-- Exercise description --
Return the complete listing that follows, with each line reproduced exactly.

-- Records for this task --
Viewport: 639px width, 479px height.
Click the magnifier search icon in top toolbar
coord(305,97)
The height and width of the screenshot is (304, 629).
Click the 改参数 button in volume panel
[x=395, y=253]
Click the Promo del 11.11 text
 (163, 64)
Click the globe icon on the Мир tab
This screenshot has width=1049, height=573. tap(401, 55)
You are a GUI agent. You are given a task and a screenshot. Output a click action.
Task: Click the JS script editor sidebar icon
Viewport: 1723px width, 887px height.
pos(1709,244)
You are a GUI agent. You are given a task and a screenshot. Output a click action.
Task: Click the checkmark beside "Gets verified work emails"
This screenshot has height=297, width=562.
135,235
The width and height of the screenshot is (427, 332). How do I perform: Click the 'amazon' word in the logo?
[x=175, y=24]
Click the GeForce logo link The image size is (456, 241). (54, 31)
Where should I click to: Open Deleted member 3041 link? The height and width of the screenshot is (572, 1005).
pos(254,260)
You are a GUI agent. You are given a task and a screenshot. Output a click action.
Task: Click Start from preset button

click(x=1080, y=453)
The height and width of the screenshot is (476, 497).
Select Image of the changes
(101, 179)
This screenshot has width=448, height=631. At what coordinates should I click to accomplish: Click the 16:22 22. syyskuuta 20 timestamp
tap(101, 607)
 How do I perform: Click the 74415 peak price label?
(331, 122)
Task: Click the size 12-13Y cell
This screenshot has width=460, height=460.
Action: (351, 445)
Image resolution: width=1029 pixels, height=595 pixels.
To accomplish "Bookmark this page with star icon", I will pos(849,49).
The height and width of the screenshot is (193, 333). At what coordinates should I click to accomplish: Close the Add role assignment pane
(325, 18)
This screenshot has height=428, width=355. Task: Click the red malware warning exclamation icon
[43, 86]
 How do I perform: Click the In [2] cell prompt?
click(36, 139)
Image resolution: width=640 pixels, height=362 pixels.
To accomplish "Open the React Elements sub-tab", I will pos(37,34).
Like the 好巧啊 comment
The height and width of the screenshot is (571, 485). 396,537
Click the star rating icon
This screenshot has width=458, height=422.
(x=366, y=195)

-- Finished task --
Viewport: 639px width, 479px height.
Click the magnifier search icon in top toolbar
coord(305,97)
The height and width of the screenshot is (304, 629).
Click the 改参数 button in volume panel
[x=395, y=253]
Click the Promo del 11.11 text
 (163, 64)
Click the globe icon on the Мир tab
This screenshot has width=1049, height=573. tap(401, 55)
You are a GUI agent. You are given a task and a screenshot. Output a click action.
Task: Click the JS script editor sidebar icon
Viewport: 1723px width, 887px height.
pos(1709,244)
You are a GUI agent. You are given a task and a screenshot. Output a click action.
Task: Click the checkmark beside "Gets verified work emails"
This screenshot has height=297, width=562.
135,235
The width and height of the screenshot is (427, 332). How do I perform: Click the 'amazon' word in the logo?
[x=175, y=24]
Click the GeForce logo link The image size is (456, 241). (54, 31)
Where should I click to: Open Deleted member 3041 link? The height and width of the screenshot is (572, 1005).
pos(254,260)
You are a GUI agent. You are given a task and a screenshot. Output a click action.
Task: Click Start from preset button

click(x=1080, y=453)
The height and width of the screenshot is (476, 497).
Select Image of the changes
(101, 179)
This screenshot has width=448, height=631. At what coordinates should I click to accomplish: Click the 16:22 22. syyskuuta 20 timestamp
tap(101, 607)
 How do I perform: Click the 74415 peak price label?
(331, 122)
Task: Click the size 12-13Y cell
This screenshot has width=460, height=460.
Action: (351, 445)
Image resolution: width=1029 pixels, height=595 pixels.
To accomplish "Bookmark this page with star icon", I will pos(849,49).
The height and width of the screenshot is (193, 333). At what coordinates should I click to accomplish: Close the Add role assignment pane
(325, 18)
This screenshot has height=428, width=355. Task: Click the red malware warning exclamation icon
[43, 86]
 How do I perform: Click the In [2] cell prompt?
click(36, 139)
Image resolution: width=640 pixels, height=362 pixels.
To accomplish "Open the React Elements sub-tab", I will pos(37,34).
Like the 好巧啊 comment
The height and width of the screenshot is (571, 485). 396,537
Click the star rating icon
This screenshot has width=458, height=422.
(x=366, y=195)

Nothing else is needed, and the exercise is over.